Clinton's stance of openness to rethinking where she's been in the past can certainly be cast as opportunistic pandering, just as Jeb Bush's knee-jerk defense of the Iraq War may have been, given the sporadic war cries of his immediate rivals.  Obama's campaign statements criticizing “free trade” agreements were certainly no indication of what policies he would pursue once in office. So all such promises deserve to be viewed with some degree of skepticism. Yet, it's also possible to spend too much energy arguing over how much a candidate is pandering, and pay too little attention to the substance and the political context involved.  In particular, Clinton's substantive moves to the left are concrete evidence of the difference made by years of grass-roots activist organizing—and all the more reason for such organizing to continue.

Bernie Sanders' issue-driven challenge to Clinton ought to be seen in the same light. Sanders spent decades running for office in Vermont, building his base from the low single digits. He's devoted his lifetime to altering the issue landscape, which has been the foundation for his eventual political success in Vermont. It's not a new concept, but it is a neglected one on the national stage, which Sanders is breathing new life into. The argument over what issues should matter and why is the most basic argument there is in politics, from which all other arguments and answers flow. Sanders' willingness to engage in it represents the extreme opposite of the unwillingness to reconsider past mistakes exemplified by Bush's remarks on invading Iraq, and Obama's remarks on trade.
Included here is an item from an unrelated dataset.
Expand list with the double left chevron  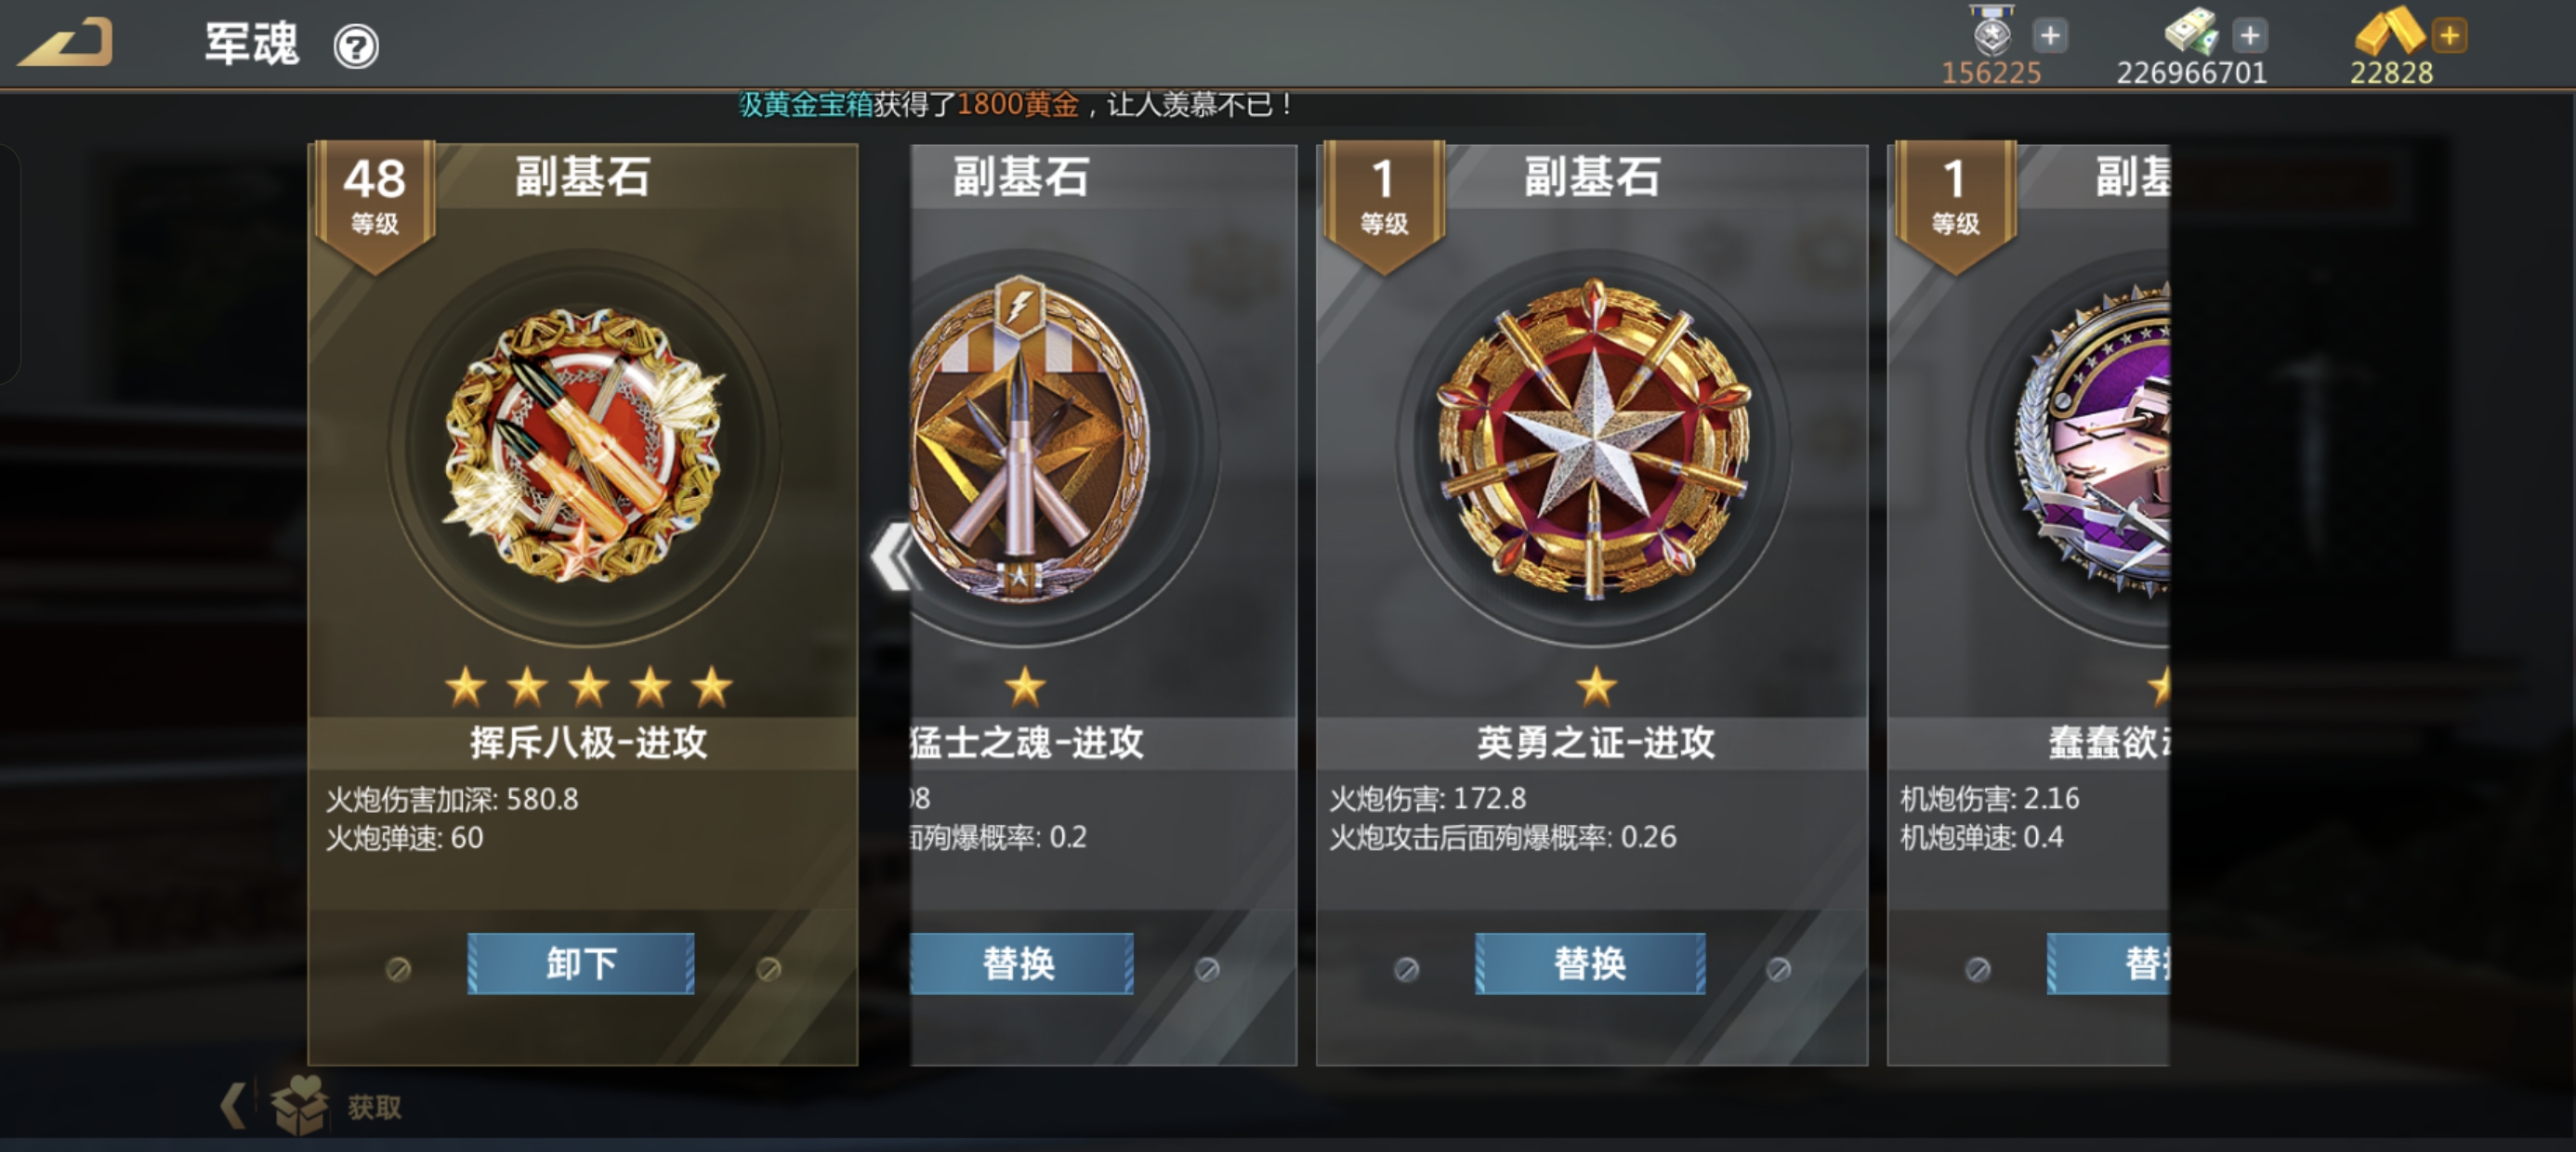[893, 556]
There is a reason why voter suppression efforts have gained such prominence with Republicans in recent years: Their hold on power depends on it. But energizing voters to overcome such suppression is a far more complicated task. One has to engage with issues that touch their lives, and do so convincingly. One has to give them a reason to believe that things can be different, if we work energetically to change them.

In 2008, Barack Obama won the White House in large part by convincing folks he represented such change, but it was largely, as Naomi Klein pointed out in November 2009, a matter of branding in the same fashion that leading corporations had mastered in the 1990s:

A large part what I write about in "No Logo" is the absorption of these political movements into the world of marketing. And, you know, the first time I saw the "Yes, We Can" video that was produced by, my first thought was, you know, "Wow. A politician has finally produced an ad as good as Nike that plays on our, sort of, faded memories of a more idealistic era, but, yet, doesn't quite say anything." We think we hear the message we want to hear, but if you really parse it, the promises aren't there, it's really the emotions.

And, you know, I think that that explains in some sense the paralysis in progressive movements in the United States where we think, Obama stands for something because we-our emotions were activated on these issues, but we don't really have much to hold him to because, in fact, if you look at what he said during the campaign, like any good super brand, like any good marketer, he made sure not to promise too much, so that he couldn't be held to it.

Because it was branding, it proved particularly ephemeral, as the midterms of 2010 and 2014 showed. It's taken a long time, years of struggle, disappointment and rededication on the ground, but we're finally at the point where the fruits of those vague promises, tended by hardworking activists on the ground, are starting to manifest in a profusion of new forms. The work they've done has to be honored and respected. Unsettling work, challenging settled ways. Hard questions have to be asked—and answered—in the days ahead, if we're to find our way forward, beyond endlessly repeating the failed policies of the past. Those who would lead us need to first prove they can follow the arguments the people have raised. Do they even know what the pertinent questions are? That's where the real candidate questions should begin.